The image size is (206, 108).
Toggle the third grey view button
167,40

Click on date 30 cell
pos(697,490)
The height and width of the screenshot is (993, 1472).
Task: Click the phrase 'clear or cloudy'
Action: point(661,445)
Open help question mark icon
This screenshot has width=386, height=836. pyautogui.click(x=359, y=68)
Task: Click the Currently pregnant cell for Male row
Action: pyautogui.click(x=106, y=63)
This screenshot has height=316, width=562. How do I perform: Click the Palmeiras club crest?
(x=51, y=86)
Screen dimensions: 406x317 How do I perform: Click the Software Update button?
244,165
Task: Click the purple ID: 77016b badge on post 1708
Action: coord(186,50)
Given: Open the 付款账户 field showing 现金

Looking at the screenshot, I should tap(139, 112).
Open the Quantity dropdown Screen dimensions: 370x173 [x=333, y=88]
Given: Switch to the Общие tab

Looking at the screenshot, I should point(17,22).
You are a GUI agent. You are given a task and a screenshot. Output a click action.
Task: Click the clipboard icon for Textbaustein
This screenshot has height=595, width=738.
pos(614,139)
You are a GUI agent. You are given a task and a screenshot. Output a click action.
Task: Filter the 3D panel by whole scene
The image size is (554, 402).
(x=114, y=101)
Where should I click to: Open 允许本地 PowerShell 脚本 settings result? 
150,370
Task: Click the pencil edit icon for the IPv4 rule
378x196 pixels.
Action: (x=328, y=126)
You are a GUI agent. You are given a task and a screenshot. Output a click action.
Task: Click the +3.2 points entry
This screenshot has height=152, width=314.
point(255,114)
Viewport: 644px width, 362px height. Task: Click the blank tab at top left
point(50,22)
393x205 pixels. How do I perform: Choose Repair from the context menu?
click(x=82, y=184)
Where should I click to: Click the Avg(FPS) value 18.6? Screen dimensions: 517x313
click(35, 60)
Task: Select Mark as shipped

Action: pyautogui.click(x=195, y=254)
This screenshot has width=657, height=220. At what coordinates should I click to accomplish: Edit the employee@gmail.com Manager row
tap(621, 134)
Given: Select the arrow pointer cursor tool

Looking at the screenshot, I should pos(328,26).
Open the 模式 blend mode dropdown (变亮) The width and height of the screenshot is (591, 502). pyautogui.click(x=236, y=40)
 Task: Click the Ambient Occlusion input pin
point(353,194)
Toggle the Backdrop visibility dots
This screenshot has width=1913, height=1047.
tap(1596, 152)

—————

WORK REQUIRED:
Write the listing out again, exactly as shown above.

SOLVED EXERCISE:
The image size is (206, 108).
Toggle the third grey view button
167,40

Click on date 30 cell
pos(697,490)
The height and width of the screenshot is (993, 1472).
Task: Click the phrase 'clear or cloudy'
Action: point(661,445)
Open help question mark icon
This screenshot has width=386, height=836. pyautogui.click(x=359, y=68)
Task: Click the Currently pregnant cell for Male row
Action: pyautogui.click(x=106, y=63)
This screenshot has height=316, width=562. How do I perform: Click the Palmeiras club crest?
(x=51, y=86)
Screen dimensions: 406x317 How do I perform: Click the Software Update button?
244,165
Task: Click the purple ID: 77016b badge on post 1708
Action: coord(186,50)
Given: Open the 付款账户 field showing 现金

Looking at the screenshot, I should tap(139, 112).
Open the Quantity dropdown Screen dimensions: 370x173 [x=333, y=88]
Given: Switch to the Общие tab

Looking at the screenshot, I should point(17,22).
You are a GUI agent. You are given a task and a screenshot. Output a click action.
Task: Click the clipboard icon for Textbaustein
This screenshot has height=595, width=738.
pos(614,139)
You are a GUI agent. You are given a task and a screenshot. Output a click action.
Task: Filter the 3D panel by whole scene
The image size is (554, 402).
(x=114, y=101)
Where should I click to: Open 允许本地 PowerShell 脚本 settings result? 
150,370
Task: Click the pencil edit icon for the IPv4 rule
378x196 pixels.
Action: (x=328, y=126)
You are a GUI agent. You are given a task and a screenshot. Output a click action.
Task: Click the +3.2 points entry
This screenshot has height=152, width=314.
point(255,114)
Viewport: 644px width, 362px height. Task: Click the blank tab at top left
point(50,22)
393x205 pixels. How do I perform: Choose Repair from the context menu?
click(x=82, y=184)
Where should I click to: Click the Avg(FPS) value 18.6? Screen dimensions: 517x313
click(35, 60)
Task: Select Mark as shipped

Action: pyautogui.click(x=195, y=254)
This screenshot has width=657, height=220. At what coordinates should I click to accomplish: Edit the employee@gmail.com Manager row
tap(621, 134)
Given: Select the arrow pointer cursor tool

Looking at the screenshot, I should pos(328,26).
Open the 模式 blend mode dropdown (变亮) The width and height of the screenshot is (591, 502). pyautogui.click(x=236, y=40)
 Task: Click the Ambient Occlusion input pin
point(353,194)
Toggle the Backdrop visibility dots
This screenshot has width=1913, height=1047.
tap(1596, 152)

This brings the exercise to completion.